WRITTEN PROBLEM> Change "Bluetooth" to "Wi-Fi" in everything from the line containing "This screenshot has height=537, width=969." down to the line containing "This screenshot has width=388, height=548." in the records below. Write out only those lines, with nothing else altered.

GIVEN DATA>
* START *
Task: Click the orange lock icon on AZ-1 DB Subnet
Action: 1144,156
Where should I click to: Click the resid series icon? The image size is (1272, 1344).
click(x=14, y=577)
* END *
* START *
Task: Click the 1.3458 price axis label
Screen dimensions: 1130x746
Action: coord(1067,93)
* END *
* START *
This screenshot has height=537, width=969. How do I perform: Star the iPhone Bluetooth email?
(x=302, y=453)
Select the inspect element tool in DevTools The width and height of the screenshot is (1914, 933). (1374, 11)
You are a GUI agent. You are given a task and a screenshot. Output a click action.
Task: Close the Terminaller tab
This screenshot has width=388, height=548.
* END *
REPLY>
This screenshot has height=537, width=969. How do I perform: Star the iPhone Wi-Fi email?
(x=302, y=453)
Select the inspect element tool in DevTools The width and height of the screenshot is (1914, 933). (1374, 11)
You are a GUI agent. You are given a task and a screenshot. Output a click action.
Task: Close the Terminaller tab
This screenshot has width=388, height=548.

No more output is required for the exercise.